● **INPUT RECORDS**
- - - -

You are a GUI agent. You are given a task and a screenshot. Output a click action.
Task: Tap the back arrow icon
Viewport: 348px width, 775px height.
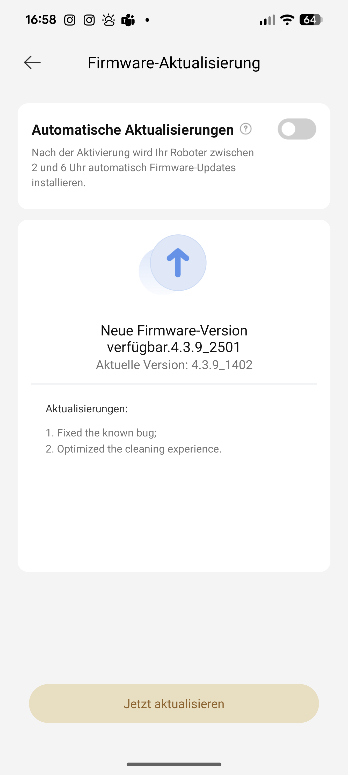click(32, 63)
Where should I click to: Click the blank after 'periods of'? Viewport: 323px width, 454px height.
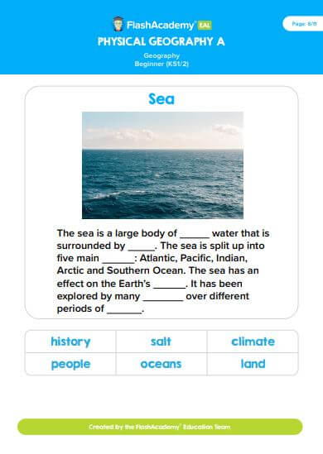(124, 309)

- - - -

Set down the material once more, exactly, with the pictures omitted.

You are a GUI agent. You are given a task and a screenshot. Output a click action.
Task: Tap the back arrow icon
Viewport: 348px width, 775px height.
click(32, 63)
Where should I click to: Click the blank after 'periods of'? Viewport: 323px width, 454px height.
(124, 309)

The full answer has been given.